From the data below, set down exactly the lines between the one holding "907x858 pixels." and the one holding "You are a computer-use agent. The image", inclusive, and no others.
BEGIN Information supplied
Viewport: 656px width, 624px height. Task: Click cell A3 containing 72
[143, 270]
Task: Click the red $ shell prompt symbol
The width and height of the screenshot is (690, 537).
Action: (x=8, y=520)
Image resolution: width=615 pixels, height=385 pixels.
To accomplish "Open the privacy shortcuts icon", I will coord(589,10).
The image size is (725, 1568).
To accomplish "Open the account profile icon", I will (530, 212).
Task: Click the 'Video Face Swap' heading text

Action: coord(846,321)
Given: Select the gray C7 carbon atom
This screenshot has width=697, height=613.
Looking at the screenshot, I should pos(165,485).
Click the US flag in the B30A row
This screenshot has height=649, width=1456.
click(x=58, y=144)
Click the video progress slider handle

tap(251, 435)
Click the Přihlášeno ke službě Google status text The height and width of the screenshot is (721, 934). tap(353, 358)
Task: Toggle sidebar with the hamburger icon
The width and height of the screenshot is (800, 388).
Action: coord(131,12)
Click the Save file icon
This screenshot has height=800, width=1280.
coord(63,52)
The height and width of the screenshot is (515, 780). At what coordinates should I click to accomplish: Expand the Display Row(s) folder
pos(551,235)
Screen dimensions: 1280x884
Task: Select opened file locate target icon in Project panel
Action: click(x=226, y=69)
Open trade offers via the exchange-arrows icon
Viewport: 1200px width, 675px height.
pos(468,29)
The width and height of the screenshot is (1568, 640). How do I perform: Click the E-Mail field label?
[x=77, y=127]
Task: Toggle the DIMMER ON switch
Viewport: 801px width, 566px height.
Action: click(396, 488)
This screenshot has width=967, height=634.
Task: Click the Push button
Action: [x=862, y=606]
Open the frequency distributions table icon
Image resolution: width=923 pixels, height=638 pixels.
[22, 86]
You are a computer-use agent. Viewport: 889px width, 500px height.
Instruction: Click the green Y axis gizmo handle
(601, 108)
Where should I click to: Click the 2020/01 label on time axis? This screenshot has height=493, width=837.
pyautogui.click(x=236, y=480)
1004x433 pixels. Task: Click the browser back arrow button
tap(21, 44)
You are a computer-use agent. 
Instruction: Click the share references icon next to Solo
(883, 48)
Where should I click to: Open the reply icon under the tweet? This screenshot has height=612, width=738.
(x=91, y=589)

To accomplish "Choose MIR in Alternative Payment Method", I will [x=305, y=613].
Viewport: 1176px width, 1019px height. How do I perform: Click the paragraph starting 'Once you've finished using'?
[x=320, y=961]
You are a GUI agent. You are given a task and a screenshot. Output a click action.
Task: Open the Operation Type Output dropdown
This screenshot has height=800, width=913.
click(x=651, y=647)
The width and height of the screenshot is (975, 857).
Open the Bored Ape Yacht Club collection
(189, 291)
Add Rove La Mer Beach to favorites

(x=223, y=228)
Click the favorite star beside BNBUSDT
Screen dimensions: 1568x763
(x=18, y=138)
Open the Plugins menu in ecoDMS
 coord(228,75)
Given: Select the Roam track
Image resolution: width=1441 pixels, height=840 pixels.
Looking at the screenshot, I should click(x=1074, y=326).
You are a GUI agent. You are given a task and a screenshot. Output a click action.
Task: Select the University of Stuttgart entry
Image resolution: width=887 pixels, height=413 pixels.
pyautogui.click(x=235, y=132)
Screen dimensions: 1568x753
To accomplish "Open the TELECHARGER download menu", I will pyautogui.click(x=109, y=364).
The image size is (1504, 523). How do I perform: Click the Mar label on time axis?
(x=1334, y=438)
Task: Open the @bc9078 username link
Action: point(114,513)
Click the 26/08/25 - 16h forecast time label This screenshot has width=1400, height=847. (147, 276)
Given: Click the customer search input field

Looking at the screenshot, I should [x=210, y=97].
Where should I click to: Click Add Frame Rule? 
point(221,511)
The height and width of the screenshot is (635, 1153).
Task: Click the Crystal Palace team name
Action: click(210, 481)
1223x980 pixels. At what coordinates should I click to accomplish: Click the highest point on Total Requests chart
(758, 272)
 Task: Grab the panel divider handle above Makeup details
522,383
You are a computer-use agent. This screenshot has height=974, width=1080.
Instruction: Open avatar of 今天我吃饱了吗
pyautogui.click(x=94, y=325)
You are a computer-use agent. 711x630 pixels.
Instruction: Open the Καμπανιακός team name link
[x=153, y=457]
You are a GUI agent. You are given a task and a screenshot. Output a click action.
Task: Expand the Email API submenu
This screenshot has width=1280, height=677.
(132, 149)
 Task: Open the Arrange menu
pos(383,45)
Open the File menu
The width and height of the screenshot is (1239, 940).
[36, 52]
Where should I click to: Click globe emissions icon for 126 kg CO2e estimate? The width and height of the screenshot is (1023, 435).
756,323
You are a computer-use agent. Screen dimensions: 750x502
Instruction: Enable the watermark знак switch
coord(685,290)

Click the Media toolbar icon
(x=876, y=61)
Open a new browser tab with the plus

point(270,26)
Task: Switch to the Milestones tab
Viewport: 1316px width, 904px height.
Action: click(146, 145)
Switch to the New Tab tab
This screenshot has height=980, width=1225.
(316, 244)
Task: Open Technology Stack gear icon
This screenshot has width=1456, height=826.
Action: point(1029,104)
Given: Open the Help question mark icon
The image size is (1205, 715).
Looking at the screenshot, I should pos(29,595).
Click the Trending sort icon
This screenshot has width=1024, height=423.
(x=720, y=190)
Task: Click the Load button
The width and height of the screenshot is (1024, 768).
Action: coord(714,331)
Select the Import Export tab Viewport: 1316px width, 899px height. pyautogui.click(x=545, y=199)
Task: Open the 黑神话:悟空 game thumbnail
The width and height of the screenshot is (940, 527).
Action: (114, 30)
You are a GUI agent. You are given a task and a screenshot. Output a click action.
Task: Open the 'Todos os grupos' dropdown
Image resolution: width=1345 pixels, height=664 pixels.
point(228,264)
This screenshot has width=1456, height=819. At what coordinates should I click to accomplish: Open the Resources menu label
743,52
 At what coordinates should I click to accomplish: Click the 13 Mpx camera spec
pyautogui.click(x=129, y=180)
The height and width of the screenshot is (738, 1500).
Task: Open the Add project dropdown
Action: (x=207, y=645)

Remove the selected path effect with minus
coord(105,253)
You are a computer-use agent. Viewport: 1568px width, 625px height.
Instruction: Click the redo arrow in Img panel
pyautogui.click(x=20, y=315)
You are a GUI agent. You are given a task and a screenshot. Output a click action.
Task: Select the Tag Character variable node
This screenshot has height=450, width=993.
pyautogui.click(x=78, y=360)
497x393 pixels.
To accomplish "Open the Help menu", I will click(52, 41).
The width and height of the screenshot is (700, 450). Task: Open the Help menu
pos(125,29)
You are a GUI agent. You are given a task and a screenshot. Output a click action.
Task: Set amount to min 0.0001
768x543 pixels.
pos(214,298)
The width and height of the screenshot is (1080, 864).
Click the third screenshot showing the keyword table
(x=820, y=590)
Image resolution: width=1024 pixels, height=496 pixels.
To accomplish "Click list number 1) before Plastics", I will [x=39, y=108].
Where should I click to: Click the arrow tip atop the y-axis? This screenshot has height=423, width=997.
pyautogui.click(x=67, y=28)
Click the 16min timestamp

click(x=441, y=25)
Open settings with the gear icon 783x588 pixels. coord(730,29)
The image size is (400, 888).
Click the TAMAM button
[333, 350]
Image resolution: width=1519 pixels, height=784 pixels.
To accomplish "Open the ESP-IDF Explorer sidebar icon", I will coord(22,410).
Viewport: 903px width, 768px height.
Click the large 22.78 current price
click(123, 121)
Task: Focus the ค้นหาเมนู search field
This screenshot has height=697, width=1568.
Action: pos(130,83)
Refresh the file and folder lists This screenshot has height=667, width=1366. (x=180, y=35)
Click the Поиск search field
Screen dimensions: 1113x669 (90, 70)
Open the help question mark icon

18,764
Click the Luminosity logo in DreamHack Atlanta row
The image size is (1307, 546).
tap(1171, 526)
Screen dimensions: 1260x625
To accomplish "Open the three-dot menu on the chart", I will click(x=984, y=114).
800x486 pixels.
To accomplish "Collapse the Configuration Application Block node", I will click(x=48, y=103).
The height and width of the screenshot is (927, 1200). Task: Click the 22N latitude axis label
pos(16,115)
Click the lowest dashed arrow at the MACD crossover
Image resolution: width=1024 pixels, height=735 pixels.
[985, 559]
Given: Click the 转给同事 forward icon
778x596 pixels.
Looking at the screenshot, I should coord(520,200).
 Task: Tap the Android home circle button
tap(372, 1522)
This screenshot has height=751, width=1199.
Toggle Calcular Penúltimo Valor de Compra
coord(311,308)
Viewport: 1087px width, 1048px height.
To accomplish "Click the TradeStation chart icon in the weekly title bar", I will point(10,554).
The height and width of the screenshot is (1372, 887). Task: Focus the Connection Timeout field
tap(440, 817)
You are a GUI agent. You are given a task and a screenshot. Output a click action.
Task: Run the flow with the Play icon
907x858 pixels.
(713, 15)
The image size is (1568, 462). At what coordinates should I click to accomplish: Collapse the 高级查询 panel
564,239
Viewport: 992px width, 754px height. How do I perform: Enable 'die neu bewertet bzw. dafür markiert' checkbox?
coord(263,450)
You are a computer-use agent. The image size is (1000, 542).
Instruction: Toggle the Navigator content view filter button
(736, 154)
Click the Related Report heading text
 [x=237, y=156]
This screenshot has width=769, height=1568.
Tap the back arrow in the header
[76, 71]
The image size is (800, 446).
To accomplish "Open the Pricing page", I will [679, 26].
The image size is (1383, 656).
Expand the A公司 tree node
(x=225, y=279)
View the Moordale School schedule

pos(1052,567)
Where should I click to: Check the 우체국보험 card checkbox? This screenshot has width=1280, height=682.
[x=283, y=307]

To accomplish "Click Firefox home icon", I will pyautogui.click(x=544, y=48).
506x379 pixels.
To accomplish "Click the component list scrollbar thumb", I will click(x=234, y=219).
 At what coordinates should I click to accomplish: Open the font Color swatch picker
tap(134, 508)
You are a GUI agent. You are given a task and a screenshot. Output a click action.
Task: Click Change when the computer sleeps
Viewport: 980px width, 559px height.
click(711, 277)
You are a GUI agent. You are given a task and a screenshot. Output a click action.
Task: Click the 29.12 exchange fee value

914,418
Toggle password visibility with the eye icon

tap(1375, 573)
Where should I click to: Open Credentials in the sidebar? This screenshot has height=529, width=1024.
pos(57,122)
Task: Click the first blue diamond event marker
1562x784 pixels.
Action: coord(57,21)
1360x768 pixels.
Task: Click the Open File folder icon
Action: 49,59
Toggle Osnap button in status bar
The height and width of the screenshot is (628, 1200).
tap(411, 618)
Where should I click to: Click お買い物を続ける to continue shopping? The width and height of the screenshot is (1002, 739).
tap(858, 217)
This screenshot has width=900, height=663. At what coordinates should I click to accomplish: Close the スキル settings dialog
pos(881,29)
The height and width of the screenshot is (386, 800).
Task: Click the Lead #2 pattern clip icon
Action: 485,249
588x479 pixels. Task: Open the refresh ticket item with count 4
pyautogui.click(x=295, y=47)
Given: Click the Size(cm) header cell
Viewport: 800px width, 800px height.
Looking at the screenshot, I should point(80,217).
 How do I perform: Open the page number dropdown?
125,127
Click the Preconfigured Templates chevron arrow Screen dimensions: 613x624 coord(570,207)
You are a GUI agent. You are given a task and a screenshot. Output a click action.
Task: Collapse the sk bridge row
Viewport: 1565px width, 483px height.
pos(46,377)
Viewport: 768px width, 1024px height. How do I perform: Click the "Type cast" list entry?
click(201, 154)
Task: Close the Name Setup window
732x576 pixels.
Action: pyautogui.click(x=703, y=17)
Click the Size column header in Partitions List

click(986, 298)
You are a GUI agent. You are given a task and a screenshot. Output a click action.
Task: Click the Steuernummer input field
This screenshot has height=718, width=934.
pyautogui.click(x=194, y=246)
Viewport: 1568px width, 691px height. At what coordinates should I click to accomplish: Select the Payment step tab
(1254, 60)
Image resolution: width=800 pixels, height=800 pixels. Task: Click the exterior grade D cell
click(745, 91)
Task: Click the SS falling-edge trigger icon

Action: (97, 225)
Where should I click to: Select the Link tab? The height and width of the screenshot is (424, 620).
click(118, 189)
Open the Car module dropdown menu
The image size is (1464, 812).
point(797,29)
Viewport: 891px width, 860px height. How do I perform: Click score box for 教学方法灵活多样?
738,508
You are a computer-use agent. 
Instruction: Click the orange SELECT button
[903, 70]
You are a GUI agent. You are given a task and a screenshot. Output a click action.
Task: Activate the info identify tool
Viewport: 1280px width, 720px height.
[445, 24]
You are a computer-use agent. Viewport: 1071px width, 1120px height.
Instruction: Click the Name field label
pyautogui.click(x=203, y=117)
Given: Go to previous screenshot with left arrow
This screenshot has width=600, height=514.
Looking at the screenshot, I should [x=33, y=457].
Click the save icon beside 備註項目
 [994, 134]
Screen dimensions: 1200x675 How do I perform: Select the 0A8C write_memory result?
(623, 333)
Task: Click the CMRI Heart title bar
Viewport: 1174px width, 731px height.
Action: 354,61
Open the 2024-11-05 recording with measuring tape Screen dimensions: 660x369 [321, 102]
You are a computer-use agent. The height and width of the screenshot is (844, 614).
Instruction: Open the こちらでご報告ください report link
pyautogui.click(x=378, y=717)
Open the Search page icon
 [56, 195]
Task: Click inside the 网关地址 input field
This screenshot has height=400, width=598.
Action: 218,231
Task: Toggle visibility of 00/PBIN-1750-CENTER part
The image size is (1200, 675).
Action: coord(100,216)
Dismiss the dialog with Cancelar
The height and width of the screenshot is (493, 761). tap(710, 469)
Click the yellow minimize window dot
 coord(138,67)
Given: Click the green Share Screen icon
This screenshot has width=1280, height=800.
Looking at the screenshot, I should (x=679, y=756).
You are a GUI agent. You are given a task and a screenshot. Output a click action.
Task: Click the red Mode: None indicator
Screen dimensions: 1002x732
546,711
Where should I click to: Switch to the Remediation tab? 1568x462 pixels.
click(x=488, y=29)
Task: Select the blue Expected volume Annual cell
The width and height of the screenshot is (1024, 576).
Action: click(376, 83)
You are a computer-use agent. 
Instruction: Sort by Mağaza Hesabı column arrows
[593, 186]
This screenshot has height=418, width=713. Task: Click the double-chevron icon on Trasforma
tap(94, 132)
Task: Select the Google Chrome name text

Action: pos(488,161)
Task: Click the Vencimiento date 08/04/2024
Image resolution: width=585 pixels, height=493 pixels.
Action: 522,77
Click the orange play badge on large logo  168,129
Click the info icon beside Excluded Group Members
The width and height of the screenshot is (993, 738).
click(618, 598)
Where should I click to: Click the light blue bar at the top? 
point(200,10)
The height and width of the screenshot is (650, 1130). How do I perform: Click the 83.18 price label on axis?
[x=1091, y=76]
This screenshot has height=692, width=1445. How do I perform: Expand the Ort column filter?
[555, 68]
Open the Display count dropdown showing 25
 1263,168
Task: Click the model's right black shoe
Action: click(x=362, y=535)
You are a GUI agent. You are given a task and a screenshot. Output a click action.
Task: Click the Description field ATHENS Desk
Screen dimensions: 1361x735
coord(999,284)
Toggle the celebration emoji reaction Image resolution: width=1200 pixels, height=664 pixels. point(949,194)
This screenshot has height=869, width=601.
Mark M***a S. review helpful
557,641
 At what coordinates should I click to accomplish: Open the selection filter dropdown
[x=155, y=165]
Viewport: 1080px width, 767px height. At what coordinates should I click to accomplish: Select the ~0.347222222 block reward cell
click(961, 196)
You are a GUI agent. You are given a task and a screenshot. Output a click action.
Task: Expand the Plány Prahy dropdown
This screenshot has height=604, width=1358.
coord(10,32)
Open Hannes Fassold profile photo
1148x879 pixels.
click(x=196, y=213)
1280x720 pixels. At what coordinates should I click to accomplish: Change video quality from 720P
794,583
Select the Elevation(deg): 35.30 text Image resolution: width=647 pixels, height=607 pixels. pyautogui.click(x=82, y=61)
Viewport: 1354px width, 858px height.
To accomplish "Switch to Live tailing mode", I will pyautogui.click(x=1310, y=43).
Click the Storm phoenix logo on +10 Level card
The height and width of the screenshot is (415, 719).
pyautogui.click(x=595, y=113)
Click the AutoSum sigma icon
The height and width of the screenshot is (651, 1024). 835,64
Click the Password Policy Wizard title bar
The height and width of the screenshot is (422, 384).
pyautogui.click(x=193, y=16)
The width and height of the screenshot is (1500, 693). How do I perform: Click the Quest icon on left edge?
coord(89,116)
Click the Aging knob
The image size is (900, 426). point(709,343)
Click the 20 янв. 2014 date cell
END Information supplied
* _Written solution_:
907x858 pixels.
(713, 15)
The image size is (1568, 462). At what coordinates should I click to accomplish: Collapse the 高级查询 panel
564,239
Viewport: 992px width, 754px height. How do I perform: Enable 'die neu bewertet bzw. dafür markiert' checkbox?
coord(263,450)
You are a computer-use agent. The image size is (1000, 542).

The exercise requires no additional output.